This article was taken from the December 2014 issue of WIRED magazine. Be the first to read WIRED's articles in print before they're posted online, and get your hands on loads of additional content by subscribing online.
Perhaps the most shocking site on the net is Assassination Market, on the Tor network. You add names to a list, or donate bitcoins to a "prize pool" next to the name of someone already on it. The thinking is that if enough people -- each anonymously contributing just a few pounds -- are sufficiently angry with a particular individual, the pool would become so large that someone would be incentivised to make a prediction and fulfil it themselves to take the pot.
A crowdsourced murder would unfold as follows. The would-be assassin sends their prediction in an encrypted message that can be opened only by a digital code known to the person who sent it. He or she then makes the kill and sends the site administrator that code, which would unlock the (correct) prediction. Once verified,the bitcoin prize would be posted online as an encrypted file. Again, that file can be unlocked only by a "key" generated by whoever made the prediction. Without anyone knowing anyone's identity, the site would verify the prediction and award the prize to the person who made it. The prospect of crowdfunded murder, believes the site's libertarian owner, will result in better-behaved public servants, perhaps even the collapse of governments. It's terrifying and loathsome. And very creative.
Forget the purpose for a moment: this is an ingenious and intelligent system of anonymously measuring citizen attitude and incentivising collective action.
Those who live on the internet's fringes -- the pariahs, radicals and criminals -- are often its most innovative.

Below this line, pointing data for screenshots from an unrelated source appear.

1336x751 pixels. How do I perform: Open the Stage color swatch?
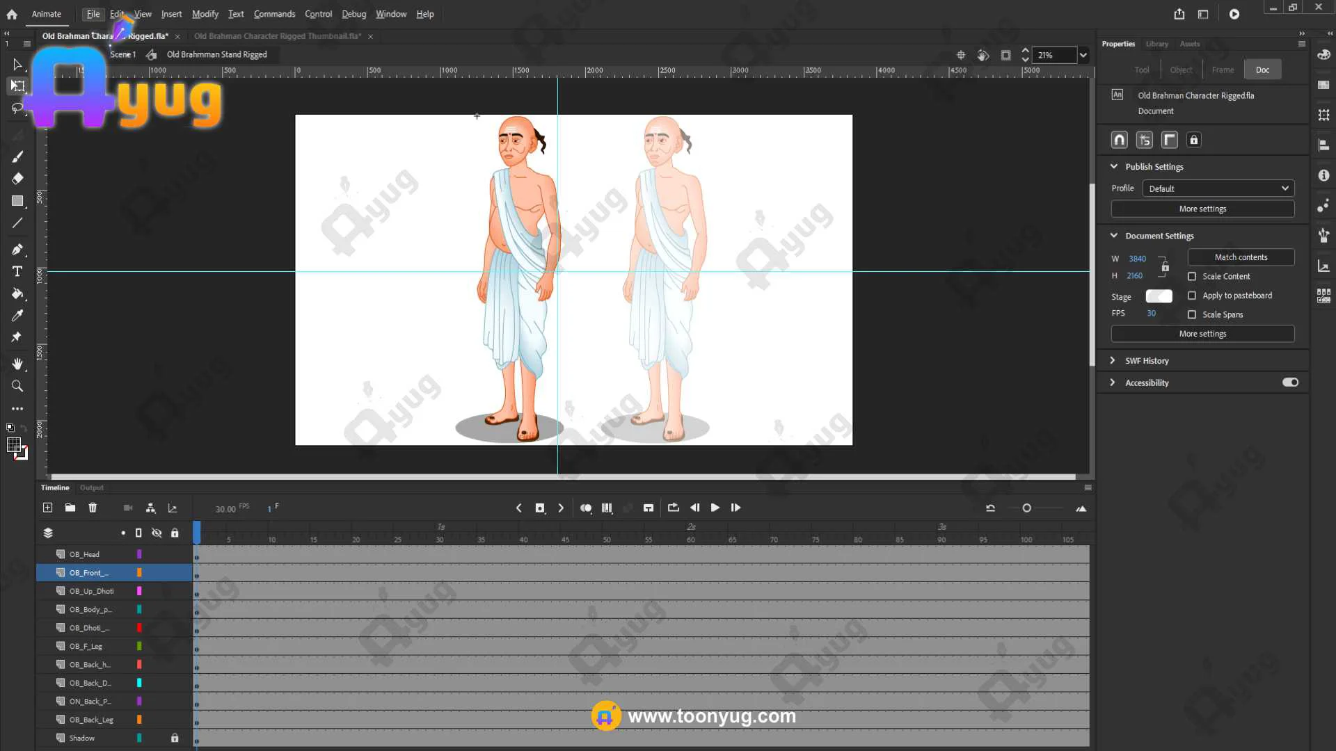coord(1159,296)
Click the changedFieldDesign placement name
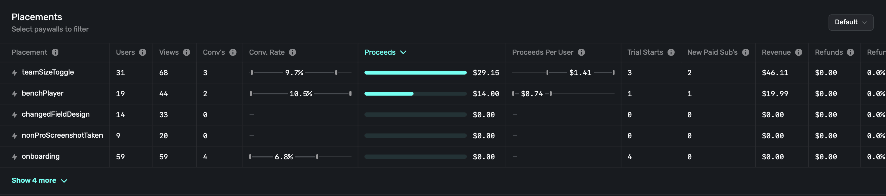The image size is (886, 196). tap(56, 114)
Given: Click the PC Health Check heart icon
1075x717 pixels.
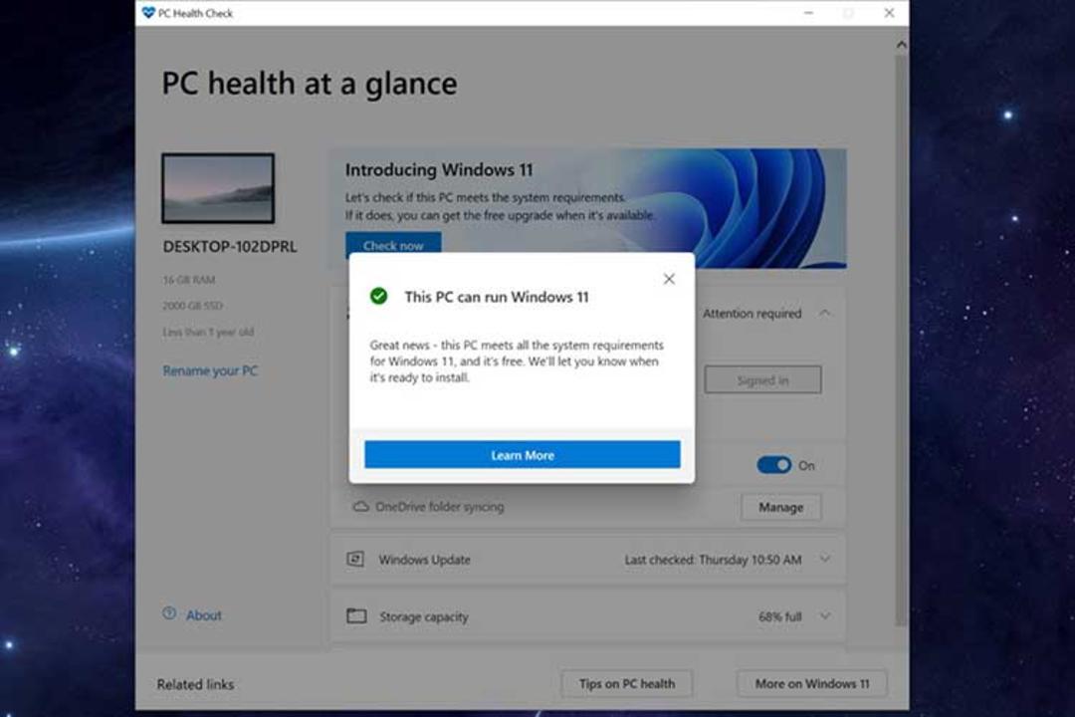Looking at the screenshot, I should click(x=148, y=12).
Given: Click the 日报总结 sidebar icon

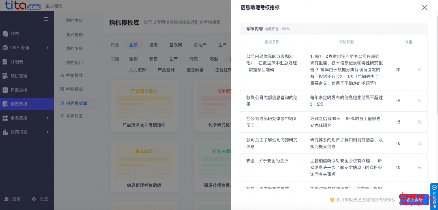Looking at the screenshot, I should 5,90.
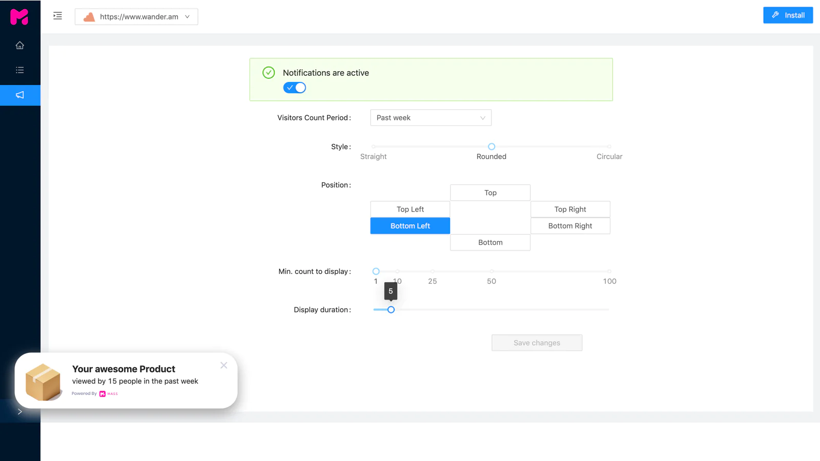820x461 pixels.
Task: Open the list view sidebar icon
Action: coord(20,70)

They have to be -- take, for example, the infamous Silk Road. It launched in 2011 and, according to the FBI, by July 2013 had processed more than £740 million in sales. When the Feds knocked it offline in October 2013, the hydra just grew more heads. In November 2013 there were a small handful of these marketplaces. There are now around 30. Between January and April 2014, Silk Road 2.0 -- set up within a month of the original getting closed down -- processed well over 100,000 sales. Under constant scrutiny and threat from scammers, "Roadies" developed a sophisticated customer-review system, clever tumbling schemes to obscure who's sending bitcoins to whom, and advanced multi-signature escrow-payment mechanisms. These dark-net markets are among the most resilient, dynamic and consumer-friendly marketplaces out there, transforming the dirty and dangerous business of buying drugs in dark alleyways into a simple transaction between empowered consumers and responsive vendors.
It extends into politics, too. The British National Party (BNP) and the English Defence League were early to spot the potential of Facebook. Last year, the BNP launched an app on its Facebook page.
In it, a budding nationalist earns points each time they share a BNP story on Facebook or Twitter, "likes" its content, or mentions keywords in posts. Each month, whoever tops the leaderboard wins a voucher. The party had gamified its app, applying the popular business technique long before the rest.
Their focus might be immoral, unlawful or misguided, but people on the fringes use the internet in extraordinary ways -- and we could learn something from them. The mainstream political parties could dump their vanishing paid-up political membership model, and instead use social media to build local networks and raise much-needed funds. The NHS should run moderated chat rooms where people can anonymously -- but openly -- talk about suicidal thoughts to experts, without fear of judgement or referral. Online markets such as eBay could pick up a few tips from dark-net markets on how to get an edge. If you can't beat them, join them. Or, in this case, imitate them. It's out in margins that tomorrow's challenges, and solutions, are usually found.